Raster effects can also be done by making mid-frame changes to the sprite attribute table. One of these effects is known as sprite multiplexing, which can be used to display more than the VDP’s limit of 80 sprites per frame. Take a look at the snow in the following example from the unreleased prototype of Stone Protectors:
The first thing to note is that the snow is not drawn to a background plane. Both planes are clearly visible as the screen scrolls. Also note that the snow appears to be falling in layers–three layers, in fact. Each snowflake is actually one sprite. So how many sprites are on-screen at once? Let’s count them in the following scene:
OK, let me give you a hand. The emulator Exodus has a nice feature that outlines sprites:
That’s a lot of sprites! Here’s how many I counted:
- Non-snowflake sprites: 44
- Snowflake sprites: 74
- Total: 118
We’re clearly way beyond the VDP’s limit of 80 sprites per frame.
Let’s isolate the snowflakes a bit more to see what’s going on:
Some more details become clear here. There are five different sizes of snowflakes, and they seem to fall in three layers. Within a single layer, two snowflakes are never on the same scanline. The foremost layer, falling at the fastest rate, passes in front of the player character, as does the middle layer. The sprites of the middle and back layer stop falling before they hit the bottom of the screen (where the ground would be).
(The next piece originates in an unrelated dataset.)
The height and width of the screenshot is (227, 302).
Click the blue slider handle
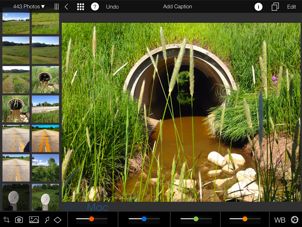coord(144,219)
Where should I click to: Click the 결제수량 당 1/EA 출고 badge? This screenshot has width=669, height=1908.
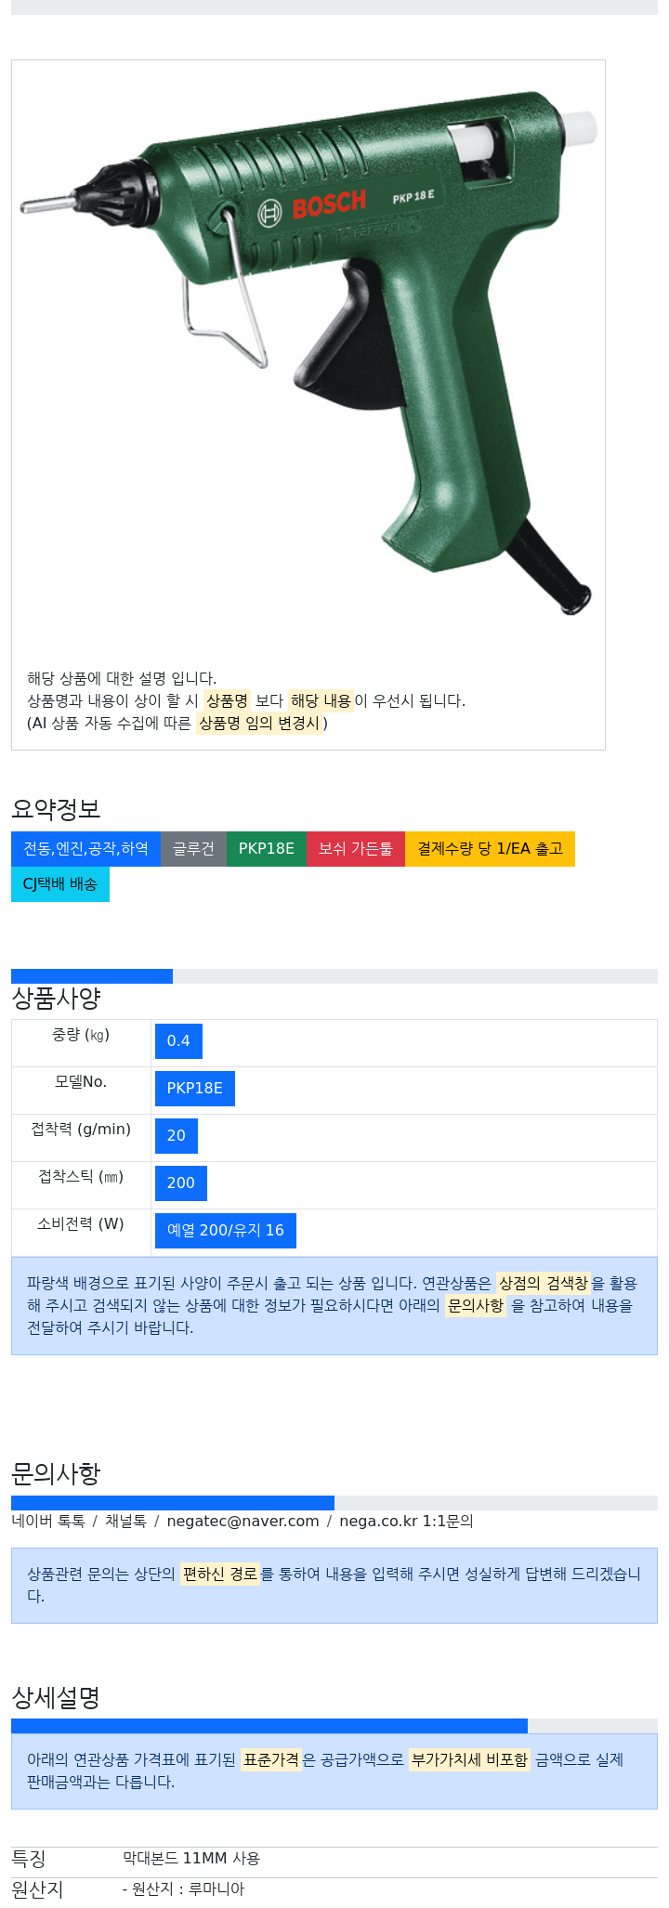coord(490,849)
Let’s further isolate just the foremost layer of sprites:
Here we can see that no two snowflakes are ever on the same horizontal line. More specifically, they are vertically spaced about eight lines.
So how is this impressive effect accomplished? The entirety of the on-screen snowflakes are made from just three entries in the sprite attribute table–one for each layer. Every eight scanlines, the sprite entry is re-written with a new horizontal and vertical position (and, sometimes, a new tile to change the size of the snowflake). This process of re-writing the sprite entry is done across the vertical length of the screen every eight lines, with the end result that the screen is covered with snowflakes, all generated from just three sprites. To animate the effect, each frame the positions of the snowflakes are shifted down one or several lines (the rate of the shift determines how fast the snowflakes appear to fall).
Now, let’s turn to another raster effect related to the sprite attribute table. Take a look at this scene from Castlevania: Bloodlines:
We’ve seen this stage before, as an example of vertical scaling and shadowing. Now, let’s consider what’s happening with the reflections.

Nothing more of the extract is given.